Paula

Paula: A Memoir

By: Isabel Allende / Foreword By: Isabel Allende / Narrated By: Cynthia Farrell

Length: 14 hrs and 28 mins

Ah Jeez… it’s like watching sausage getting made… poor Paula

Oh. My. GOD!!! (And I usually prefer to say GOSH, but here?! Oh. My…!!!)

Here’s the thing: I’m studying and training and hoping to become an End of Life Doula for my second act. We’re taught, Step One: Meet People Where They Are… and maybe, p’raps, kinda sorta, guiiiiiiide them to a place of Acceptance and Peace. So while it’d be AWESOME to help people to peaceful ends, I mean, it’s the ONE thing EACH of us’ll have to deal with, for each of our loved ones, for our very own selves as well? Okay, not everyone is going to be able to Get There. EsPECially not when our medical institutions and doctors don’t accept Death as a natural part of Life; not when they view Death as the ultimate failure and try try try med after med after med, procedure after procedure after procedure.

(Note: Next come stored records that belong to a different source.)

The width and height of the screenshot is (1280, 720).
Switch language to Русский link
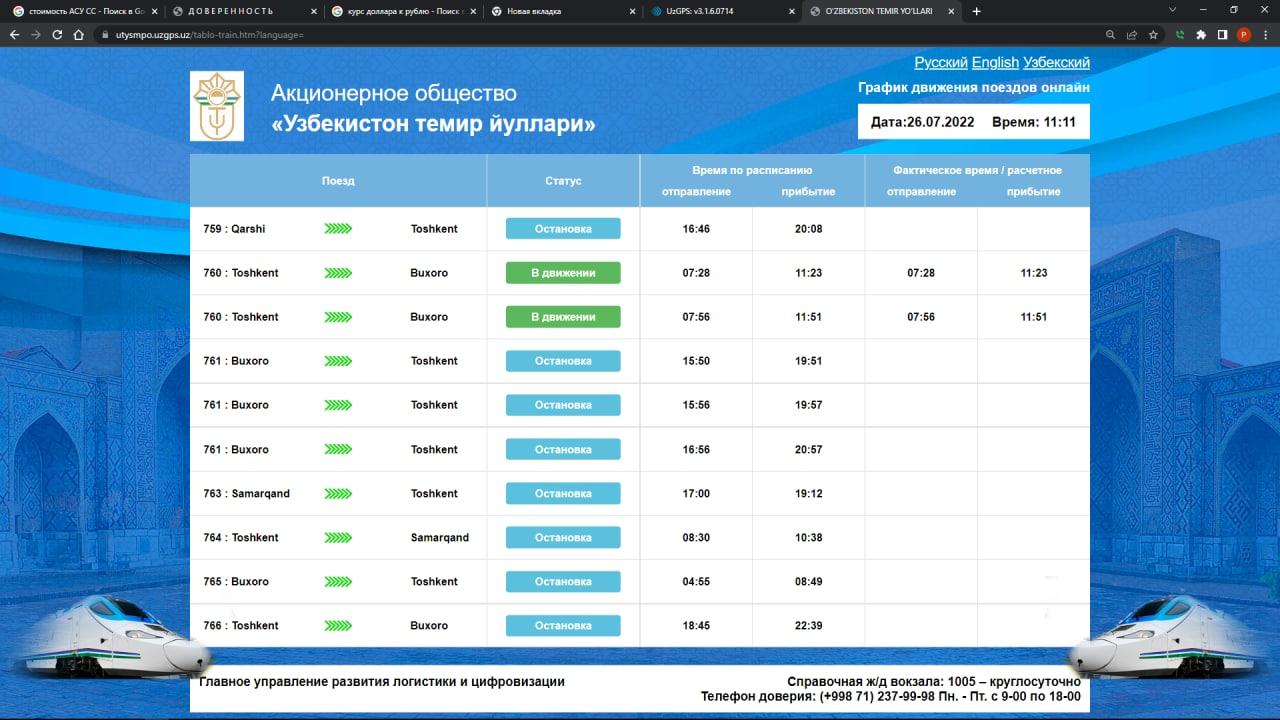click(x=940, y=62)
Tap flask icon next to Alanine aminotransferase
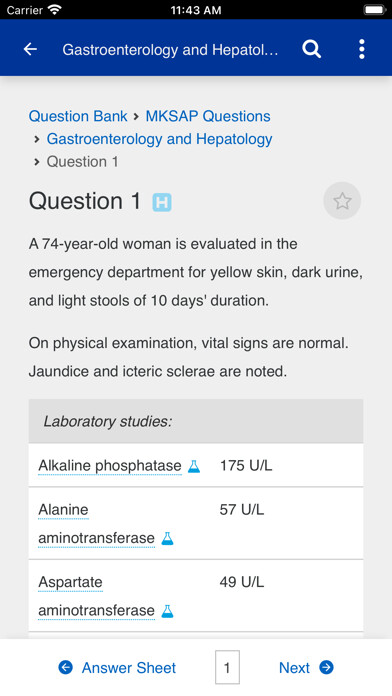 167,538
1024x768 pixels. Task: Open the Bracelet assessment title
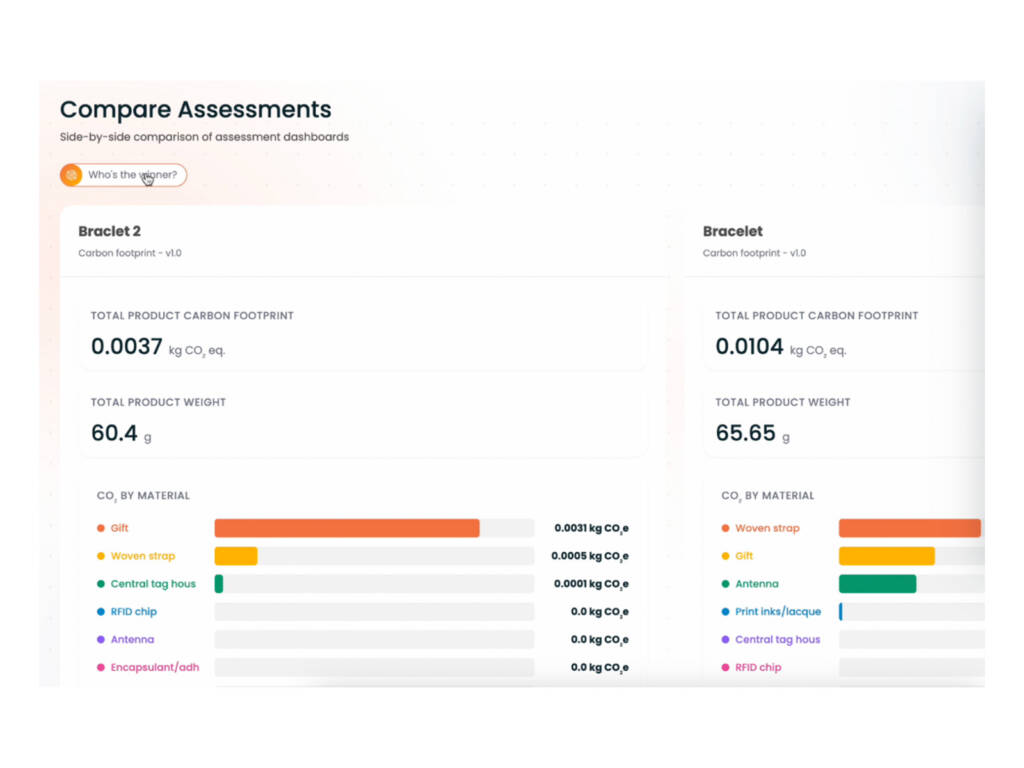click(732, 231)
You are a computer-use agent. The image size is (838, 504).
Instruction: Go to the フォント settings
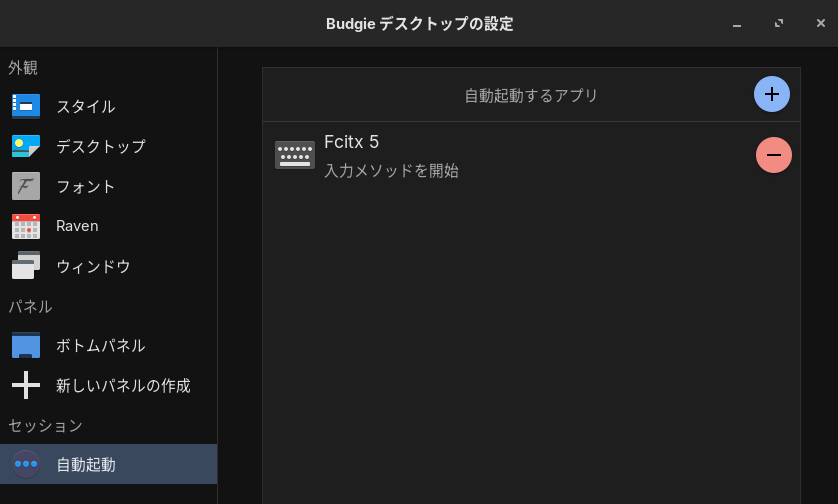108,186
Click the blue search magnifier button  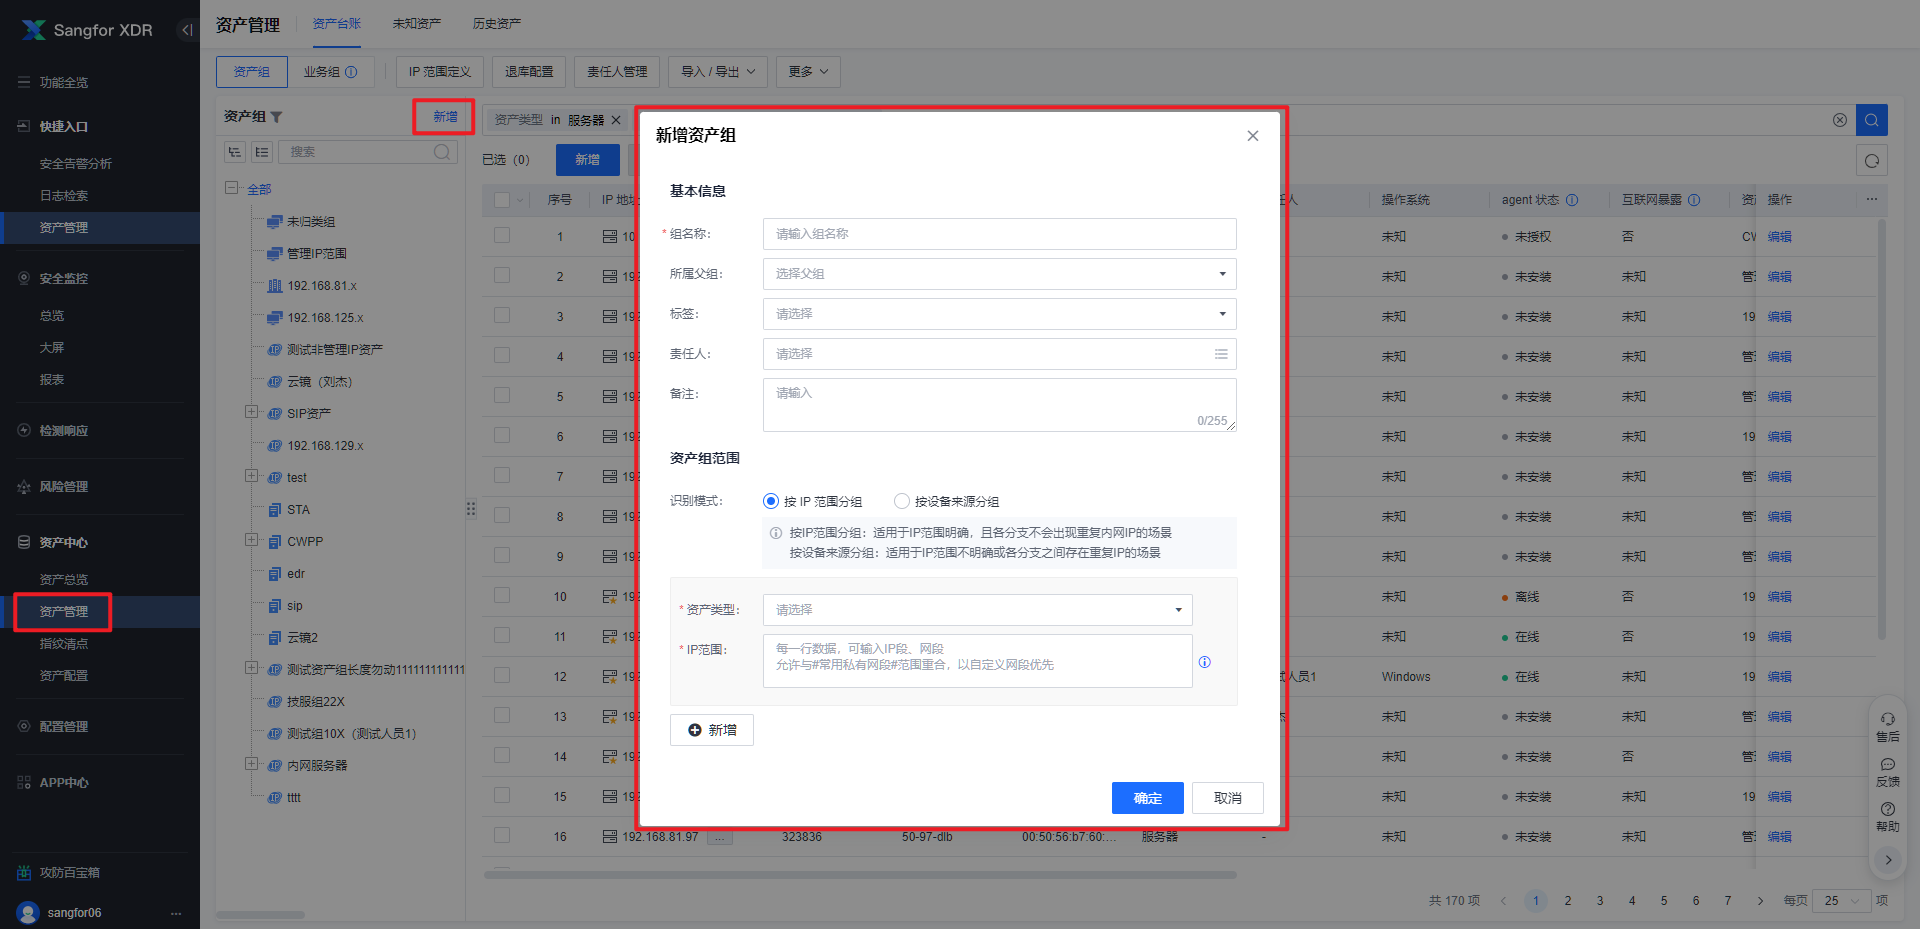1871,120
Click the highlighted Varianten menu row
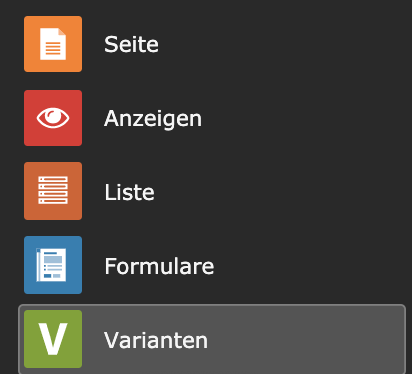The image size is (412, 374). [212, 339]
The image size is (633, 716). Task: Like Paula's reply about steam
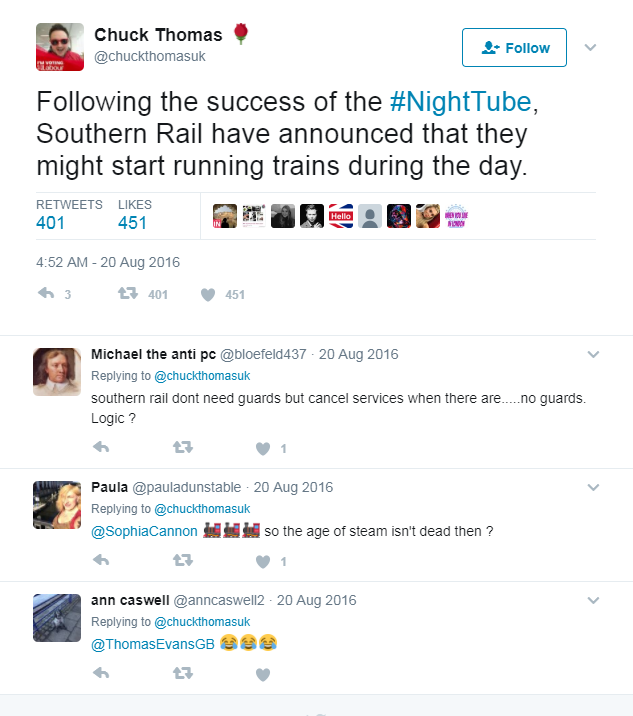(x=263, y=561)
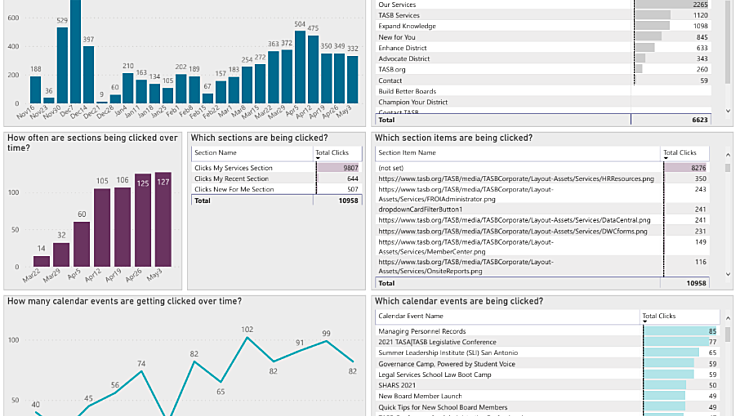The width and height of the screenshot is (740, 416).
Task: Click the calendar line point labeled 102
Action: pyautogui.click(x=247, y=342)
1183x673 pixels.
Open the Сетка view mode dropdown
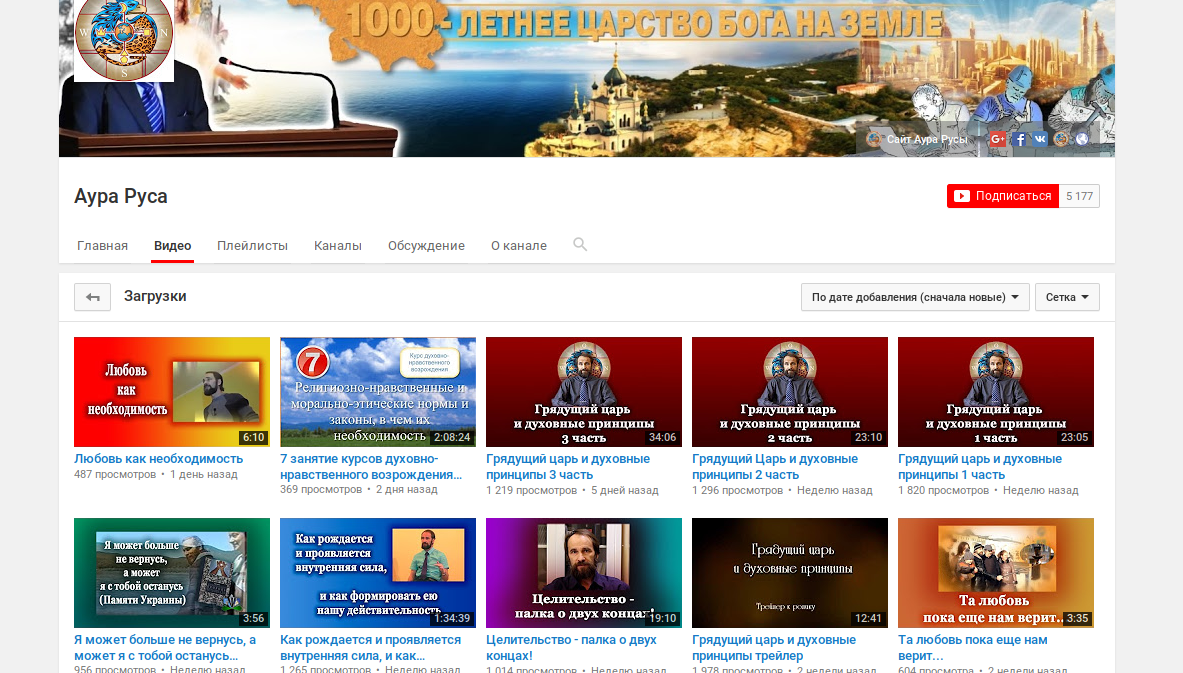pos(1067,297)
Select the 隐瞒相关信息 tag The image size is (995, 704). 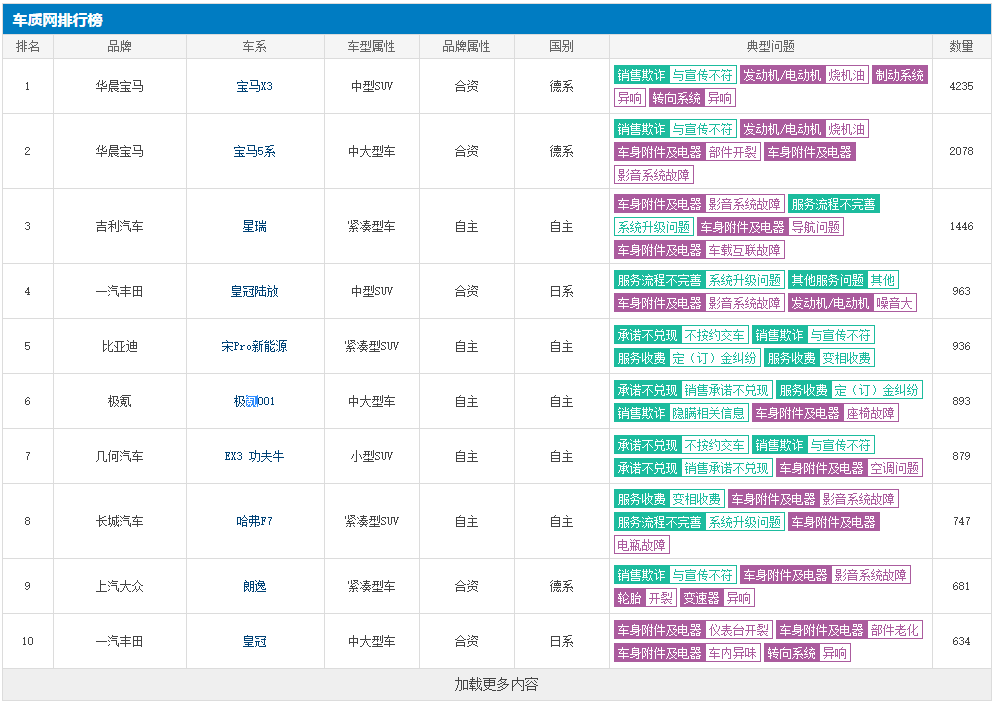tap(708, 413)
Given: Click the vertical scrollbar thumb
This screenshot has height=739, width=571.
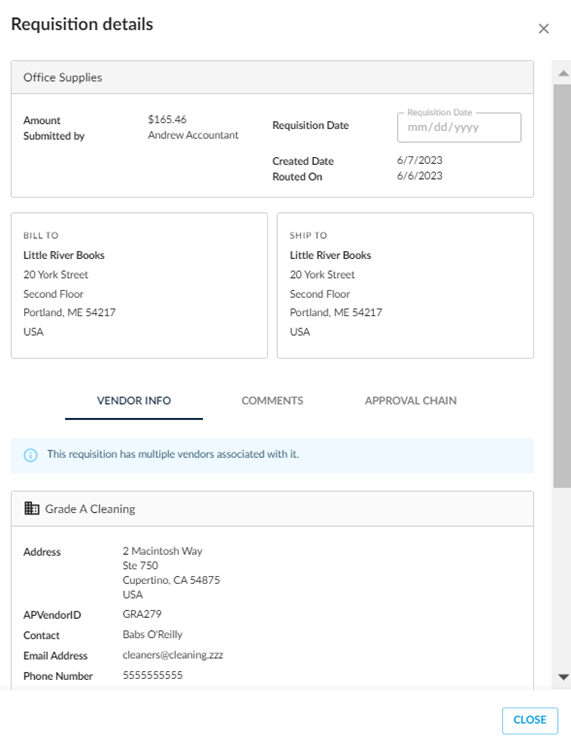Looking at the screenshot, I should tap(562, 286).
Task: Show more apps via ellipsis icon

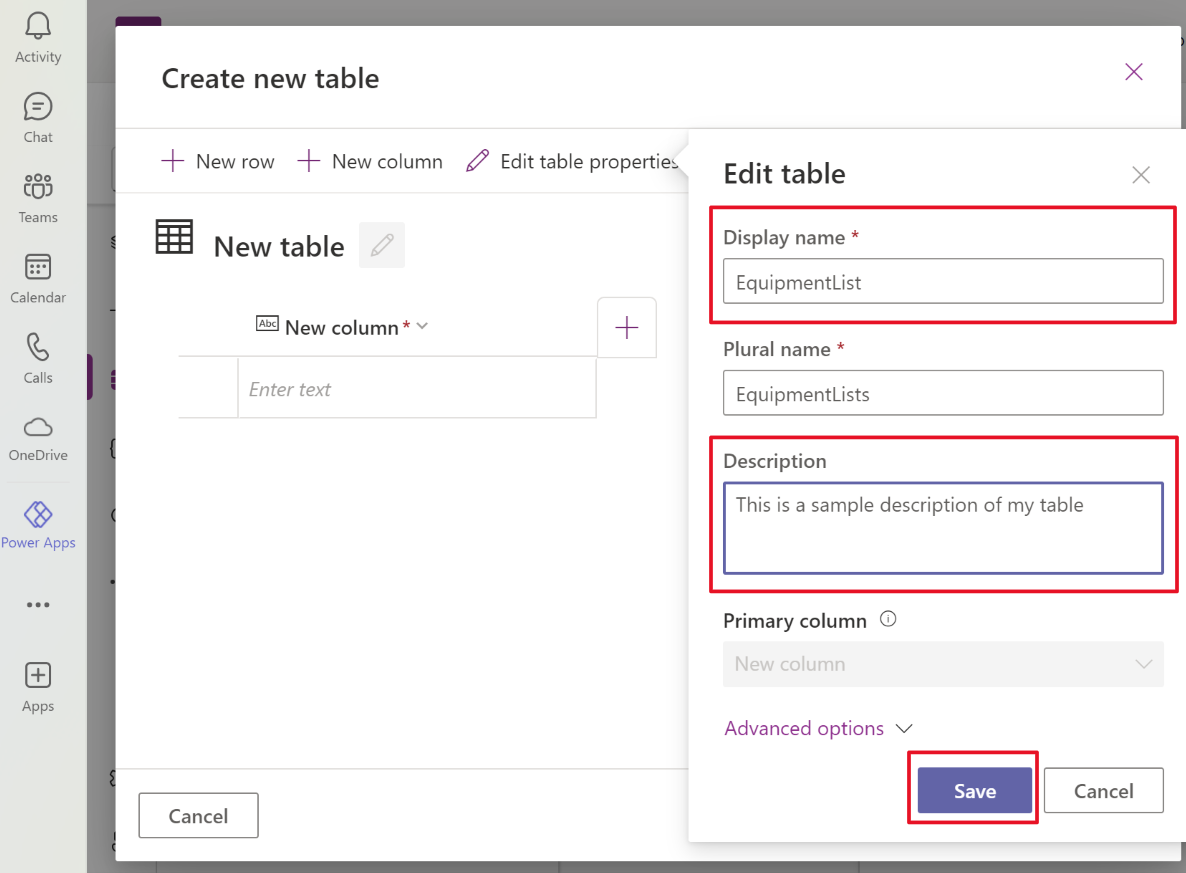Action: (x=38, y=605)
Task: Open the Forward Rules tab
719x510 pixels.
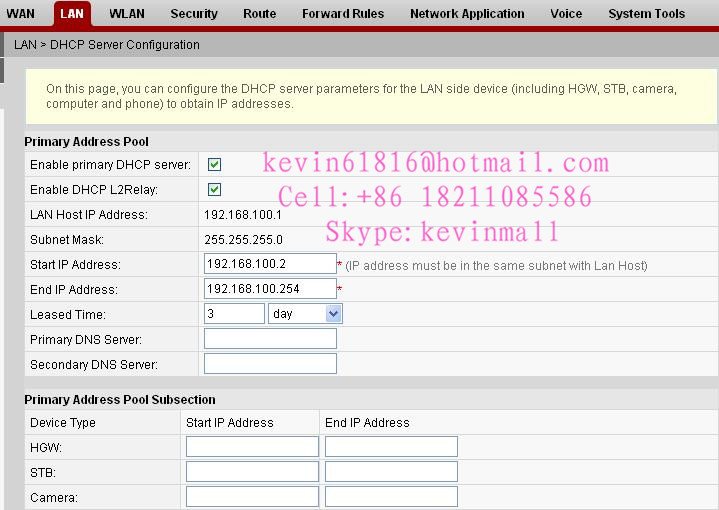Action: (343, 14)

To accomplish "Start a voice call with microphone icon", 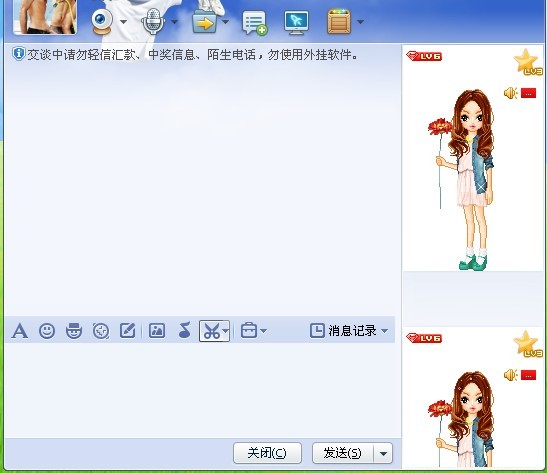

SURELY, thought I to m’self: Paula by Isabel Allende would show the Life and Death Process/Cycle in startling, glorious, words and fantastical imagery. After all, eeeeeons ago, I’d seen Allende on “Oprah” (I KNOW!), and her face was so serene, she was soooo peaceful as she described sitting at the bedside of her daughter, Paula, as Paula spent nearly a year in dying. SURELY SHE would be able to articulate the beauty of a peaceful passing, of acceptance through tears and shattered dreams and absolutely devastating Grief.

Uhm… NOOOOOOO!!!

This was an absolute atrocity; it’s a How NOT To Die sorta story. Her (Ostensibly) much-loved daughter slips into a coma, is in it for aaaages, and when she kinda sorta baaaaarely opens her eyes again, she’s but an empty shell of a being. Devastating! And when multiple doctors come to Allende with the news of, really, no brain activity? Devastating, ya know? SURELY, the super-talented What A Way With Words! Allende will, with her sense of the spiritual (Think: House of Spirits?!) be able to show a Suffering World how to hold onto Love Love Love all while doing the oh sooo near-impossible job of Letting Go.

Uhm… NOOOOOO!!!

Paula is s’posed to be Allende writing the story of their family, the ancestors, the troubled times in a troubled country, aaaallll Allende’s personal backstory so that when Paula “wakes up” she’ll have it all before her, ready to be mused over. It’s also S’POSED to be about PAULA! I’m not eeeeven gonna go Uhm Nooo again cuz dude! I’m sick of typing it, sick of feeling it.

This is 10-hours and 28-minutes way toooo much of Allende talking about her own sex life, which started super early, continued through infidelity, continued with a fling in this country, in that country, all during the same book tour… uhm… all during the same time her (Ostensibly) much-loved daughter was… DYING!!!

This is waaaay toooo much time spent in Allende prolonging the absolute inevitable, of her refusing to come to terms with reality, with refusing to release her (Ostensibly) much-loved daughter from a frozen agony, of her going soooo against her (Ostensibly) much-loved daughter’s wishes (Paula had had a freakin’ nightmare on her honeymoon that she’d be trapped in an inert body, suffering greatly, trapped and praying for release!).

It’s just an atrocity. The verrrrry last part is how Death SHOULD be Done (Judge-y statement, I know: Bad Doula! Bad!) with family members coming to the bedside, touching gently, speaking softly, whispering words of love as they FINALLY release Paula to death. But even then Allende manages to make Paula’s death the Isabel Show—she describes her own Shared Death Experience, barely coming back long enough to describe washing Paula and FINALLY taking Paula’s wedding ring from HER OWN FREAKING FINGER! Cuz see, she’d been wearing it herself cuz her pain certainly is greater than Paula’s (DEFINITELY!) much-loved husband’s. Not since the egreeeeegious Unbecoming have I listened to such a huge Everything’s About Meeeee-ish audiobook.

Brief aside: Who the heck cast Cynthia Farrell? She pronounces the names properly, but it’s all breathy, choppy, brittle. Like this book needed yet aNOTHer strike against it, ya know?

Okay, back.

I’ll leave you with something Big Sis pointed out. Just to be clear: Big Sis is faaaaaar less generous than I; faaaaaar more insightful than I. She pointed out that Allende left her daughter in an agonized Limbo just long enough to write this.

Paula died just in time for Allende to get to her Always Start Writing Date of January 8th.

She let Paula suffer until her death in December.